AIM OF THE TASK => Copy the part of the listing below that opens with the line containing "The width and height of the screenshot is (956, 725)." and closes with the line containing "pos(171,351)", including both of those lines. Reproduce every line in that span character for character.

SUPPLIED INFORMATION =>
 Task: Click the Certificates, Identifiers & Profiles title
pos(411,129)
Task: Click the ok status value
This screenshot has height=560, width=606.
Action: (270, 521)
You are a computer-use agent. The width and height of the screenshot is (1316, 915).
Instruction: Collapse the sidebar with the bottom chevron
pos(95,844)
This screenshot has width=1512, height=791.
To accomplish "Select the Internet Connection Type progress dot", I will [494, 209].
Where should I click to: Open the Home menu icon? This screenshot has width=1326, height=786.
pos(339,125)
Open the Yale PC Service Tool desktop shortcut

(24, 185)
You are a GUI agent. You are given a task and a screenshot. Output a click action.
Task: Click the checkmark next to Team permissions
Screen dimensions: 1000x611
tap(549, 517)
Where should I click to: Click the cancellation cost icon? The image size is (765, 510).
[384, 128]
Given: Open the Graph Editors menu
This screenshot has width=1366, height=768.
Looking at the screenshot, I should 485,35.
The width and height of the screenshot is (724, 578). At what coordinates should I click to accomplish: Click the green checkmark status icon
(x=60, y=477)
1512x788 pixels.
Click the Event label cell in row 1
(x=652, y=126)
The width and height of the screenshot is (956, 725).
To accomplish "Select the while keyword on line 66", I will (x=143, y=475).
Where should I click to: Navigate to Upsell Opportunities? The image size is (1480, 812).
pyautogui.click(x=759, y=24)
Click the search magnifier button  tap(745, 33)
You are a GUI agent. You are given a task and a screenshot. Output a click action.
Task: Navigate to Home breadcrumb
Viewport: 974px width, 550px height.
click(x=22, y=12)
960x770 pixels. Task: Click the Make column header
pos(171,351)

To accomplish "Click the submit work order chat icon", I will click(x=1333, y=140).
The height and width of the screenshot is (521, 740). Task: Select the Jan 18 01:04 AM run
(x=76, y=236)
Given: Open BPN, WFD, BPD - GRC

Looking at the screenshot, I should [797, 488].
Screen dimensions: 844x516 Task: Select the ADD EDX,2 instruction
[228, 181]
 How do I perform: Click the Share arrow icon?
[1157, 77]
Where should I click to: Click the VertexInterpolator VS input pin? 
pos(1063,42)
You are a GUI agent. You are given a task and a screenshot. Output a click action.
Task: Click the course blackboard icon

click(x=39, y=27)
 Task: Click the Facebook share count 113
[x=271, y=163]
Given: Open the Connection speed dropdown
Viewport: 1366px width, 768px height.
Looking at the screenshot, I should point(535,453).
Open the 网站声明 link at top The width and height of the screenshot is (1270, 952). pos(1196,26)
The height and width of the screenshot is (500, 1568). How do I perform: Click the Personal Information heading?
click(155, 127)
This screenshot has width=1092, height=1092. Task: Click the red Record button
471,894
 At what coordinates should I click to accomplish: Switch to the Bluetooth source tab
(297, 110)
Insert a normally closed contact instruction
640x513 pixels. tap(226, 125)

RESPONSE FOR THIS EXERCISE =>
The width and height of the screenshot is (956, 725).
To accomplish "Select the while keyword on line 66", I will (x=143, y=475).
Where should I click to: Navigate to Upsell Opportunities? The image size is (1480, 812).
pyautogui.click(x=759, y=24)
Click the search magnifier button  tap(745, 33)
You are a GUI agent. You are given a task and a screenshot. Output a click action.
Task: Navigate to Home breadcrumb
Viewport: 974px width, 550px height.
click(x=22, y=12)
960x770 pixels. Task: Click the Make column header
pos(171,351)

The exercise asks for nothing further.